Eriksen terlihat memegangi dadanya sebelum ambruk di rumput Nature Energy Park, pertandingan resmi dibatalkan setelah 65 menit, dengan Denmark menang 2-1.
Mantan gelandang Tottenham, Brentford, dan Manchester United itu sebelumnya mengalami serangan jantung saat Euro 2020 dan kemudian dipasangi alat pacu jantung.
Namun dalam pernyataan baru Eriksen di media sosial, pemain berusia 34 tahun itu mengungkapkan bahwa kejadian hari Minggu itu berbeda dengan yang dialaminya lima tahun lalu.

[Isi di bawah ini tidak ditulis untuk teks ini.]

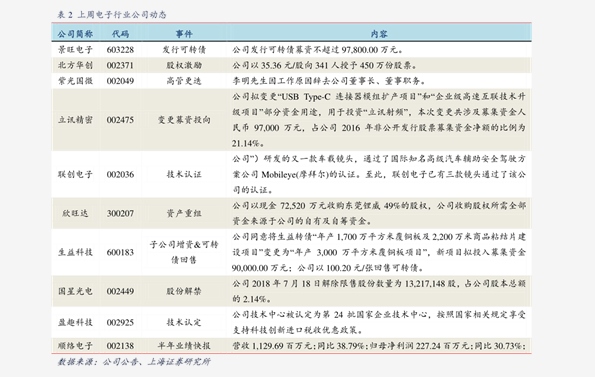
Task: Select the 景旺电子 company cell
Action: click(75, 50)
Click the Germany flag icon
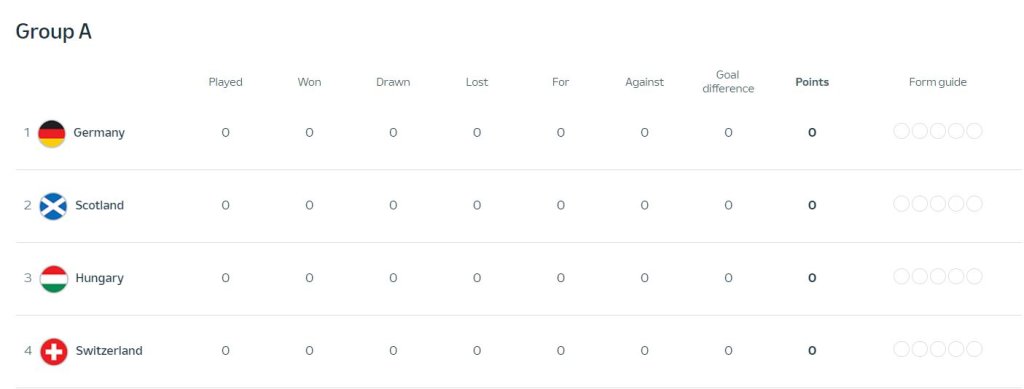This screenshot has width=1024, height=389. tap(52, 134)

“Saya ingin semua orang tahu bahwa saya baik-baik saja dan saya berada di rumah bersama keluarga saya,” tulis Eriksen di Instagram.

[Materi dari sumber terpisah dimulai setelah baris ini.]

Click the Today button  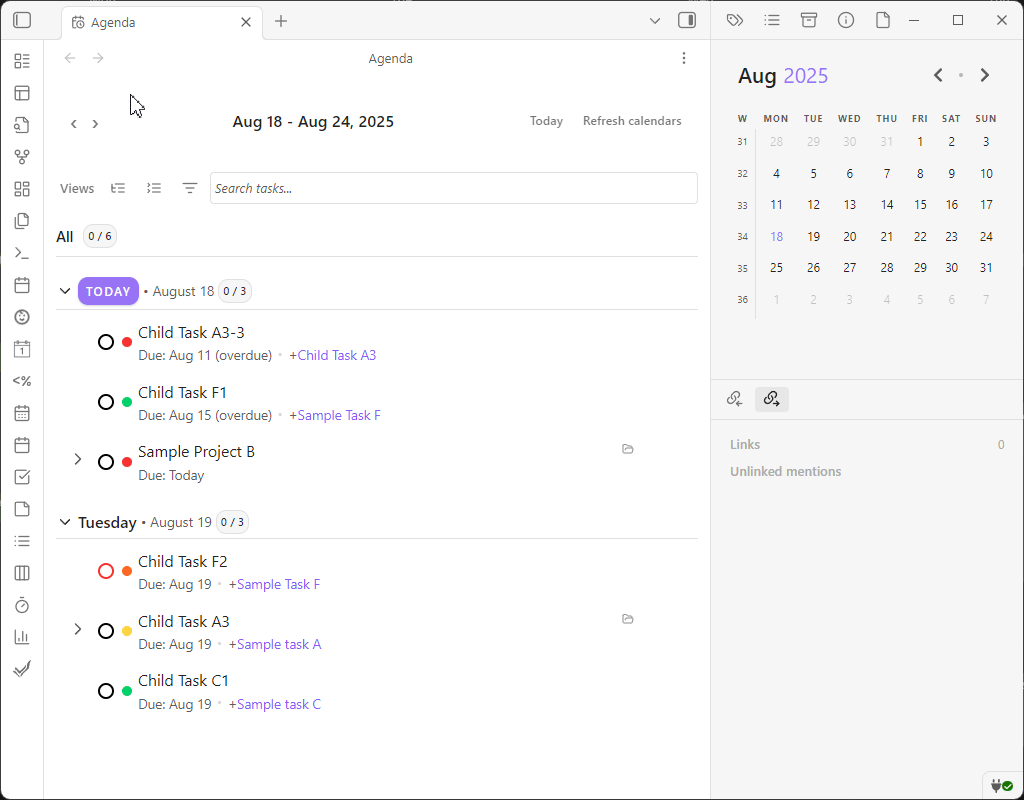pos(546,120)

“Seperti yang mungkin dapat Anda bayangkan, menerima kejutan dari ICD saya berdampak besar pada saya dan keluarga saya, tetapi saya ingin meyakinkan semua orang bahwa situasinya berbeda dengan apa yang terjadi pada tahun 2021. Saya merasa baik-baik saja dan pemulihan saya sudah dimulai.
“Selain berterima kasih atas dukungan dan bantuan seluruh pemain dan tim medis di lapangan, saya juga sangat berterima kasih kepada para dokter yang telah merawat saya dan hati saya selama ini.

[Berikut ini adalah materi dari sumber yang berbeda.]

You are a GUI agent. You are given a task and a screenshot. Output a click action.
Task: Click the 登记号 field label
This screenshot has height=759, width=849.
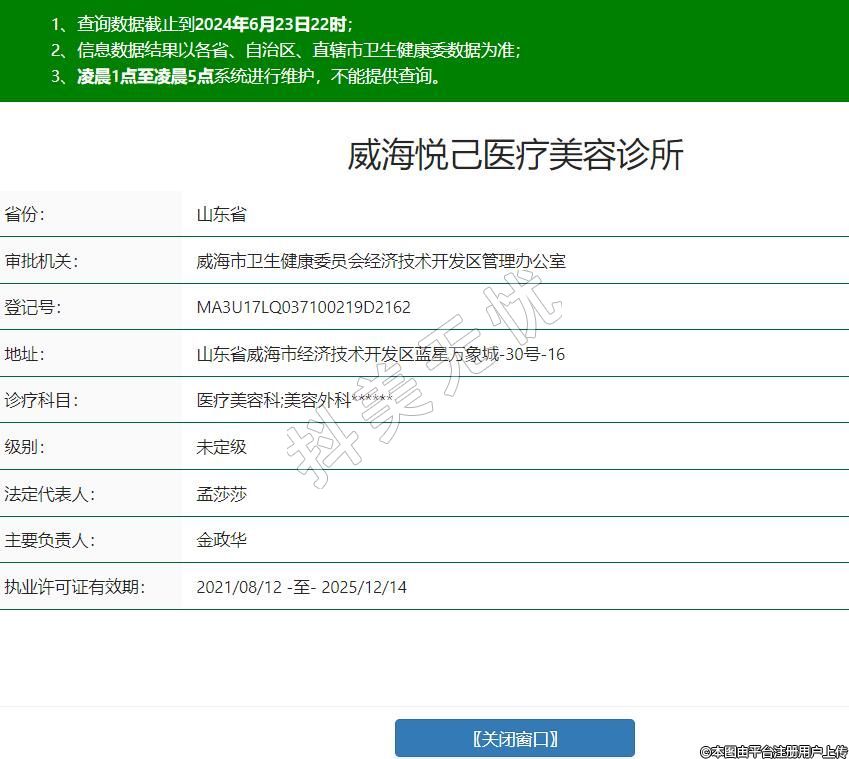click(x=33, y=307)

“Berkat keahlian mereka, ICD saya melakukan apa yang seharusnya dilakukan: melindungi saya saat saya membutuhkannya.
“Untuk saat ini saya fokus pada pemulihan saya, menghabiskan waktu bersama keluarga, pergi berlibur dan bermain sepak bola dengan anak-anak saya.”
Pernyataan sebelumnya dari dokter tim Denmark Morten Boesen, pria yang menyelamatkan nyawa Eriksen pada tahun 2021, menegaskan bahwa dia dalam “semangat yang baik”.
Masih harus dilihat apakah Eriksen bisa bermain lagi, mengingat sang gelandang saat ini bermain di Wolfsburg, yang terdegradasi dari Bundesliga pada 2025-26.